TASK GOAL: Only the text of the entries below should be returned, exactly as given, without pictures.

===== EXTRACTED INFORMATION =====

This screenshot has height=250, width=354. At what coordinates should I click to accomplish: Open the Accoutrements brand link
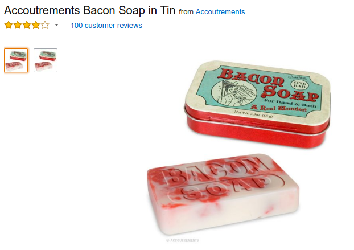pyautogui.click(x=220, y=12)
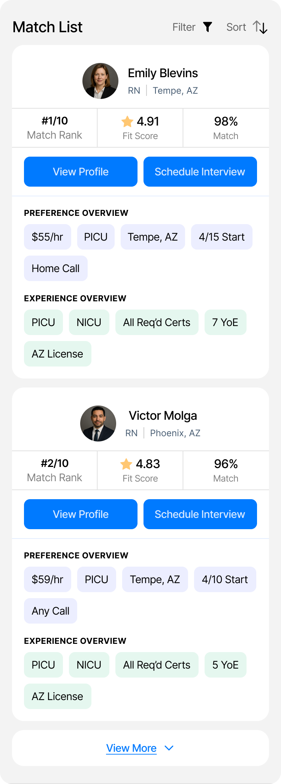Viewport: 281px width, 784px height.
Task: Select the 7 YoE experience chip
Action: pos(226,322)
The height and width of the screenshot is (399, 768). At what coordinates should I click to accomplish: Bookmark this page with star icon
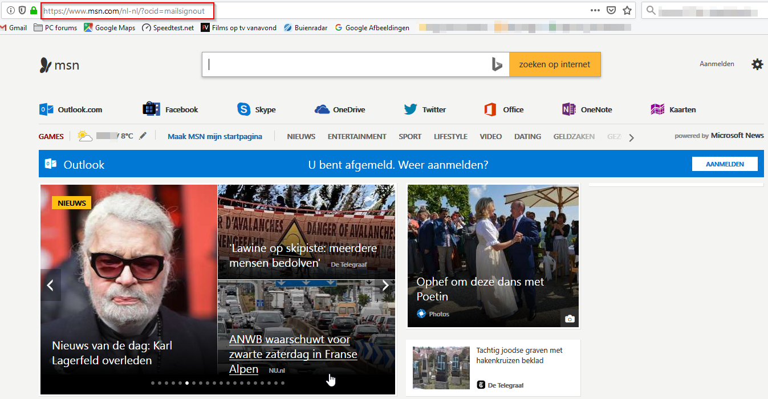pos(627,10)
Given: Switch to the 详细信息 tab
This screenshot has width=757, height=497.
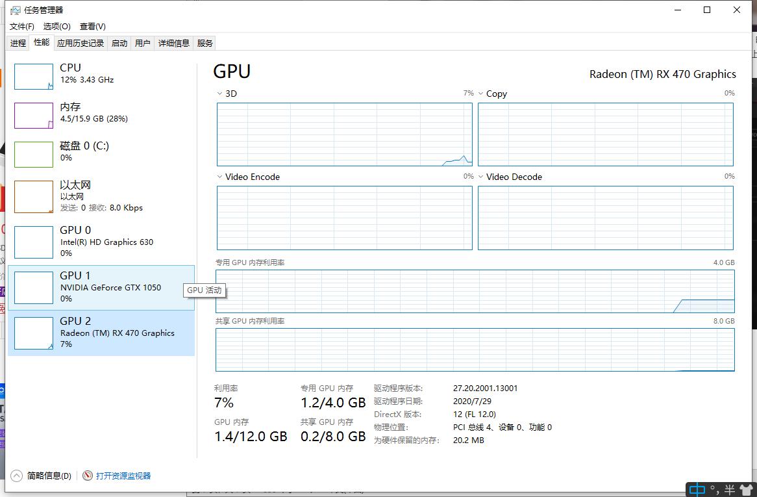Looking at the screenshot, I should coord(174,44).
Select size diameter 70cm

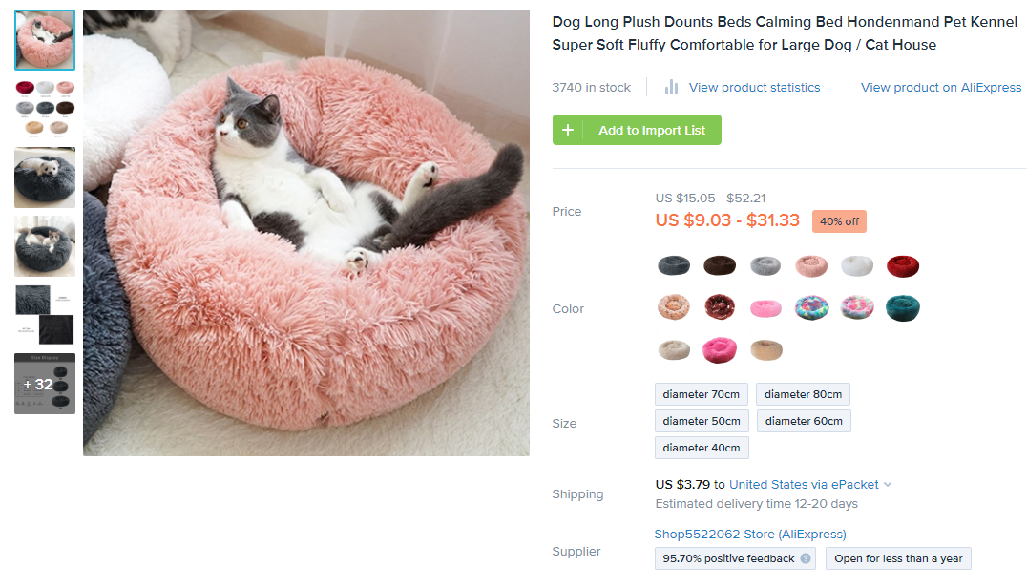702,394
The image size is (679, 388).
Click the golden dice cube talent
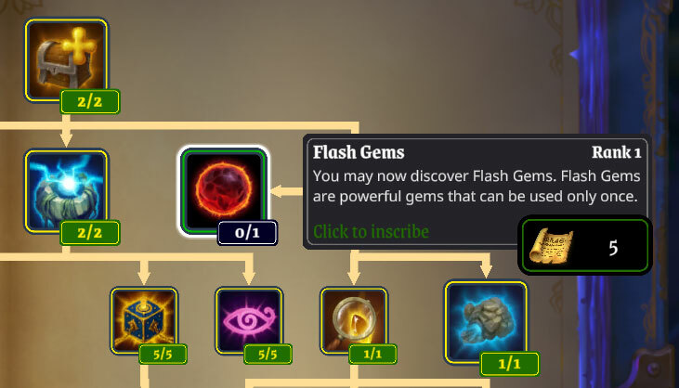click(x=144, y=320)
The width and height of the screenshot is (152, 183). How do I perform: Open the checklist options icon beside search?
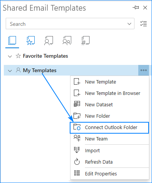click(144, 24)
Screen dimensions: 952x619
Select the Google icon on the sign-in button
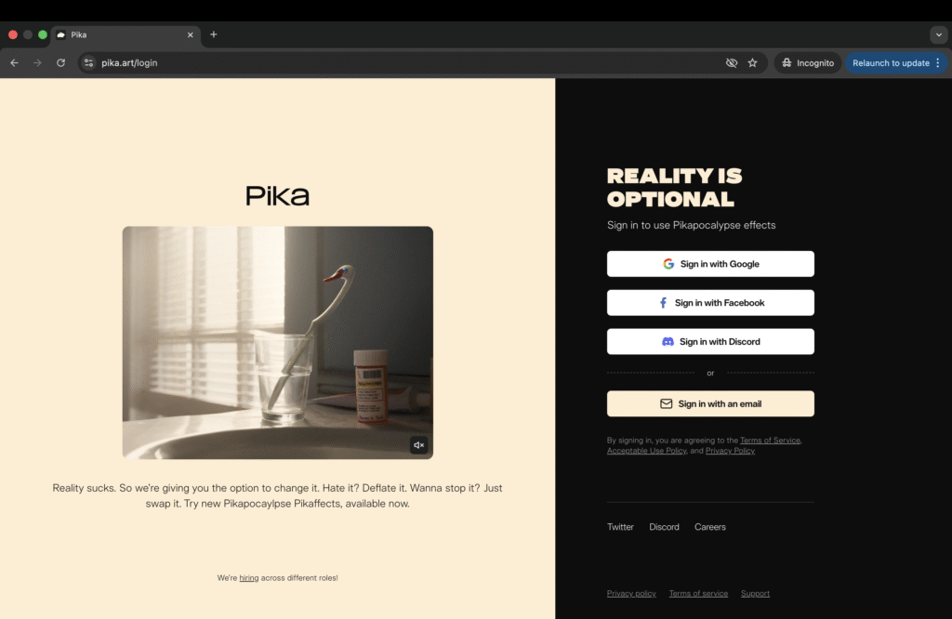pos(668,263)
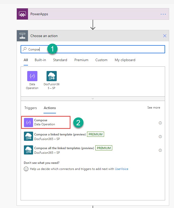Click the PowerApps trigger icon
This screenshot has width=174, height=208.
click(x=23, y=14)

=====

SOLUTION TO THIS EXERCISE:
This screenshot has height=250, width=354. At what coordinates should I click to accomplish: Open the Accoutrements brand link
pyautogui.click(x=220, y=12)
Viewport: 281px width, 784px height.
Task: Select the 7 YoE experience chip
Action: pos(226,322)
The height and width of the screenshot is (399, 768). At what coordinates should I click to accomplish: Bookmark this page with star icon
pos(627,10)
Given: Switch to the 详细信息 tab
This screenshot has width=757, height=497.
Looking at the screenshot, I should coord(174,44).
Select size diameter 70cm

702,394
The image size is (679, 388).
Click the golden dice cube talent
click(x=144, y=320)
The width and height of the screenshot is (152, 183). How do I perform: Open the checklist options icon beside search?
click(144, 24)
Screen dimensions: 952x619
Select the Google icon on the sign-in button
pos(668,263)
Click the PowerApps trigger icon
This screenshot has width=174, height=208.
click(x=23, y=14)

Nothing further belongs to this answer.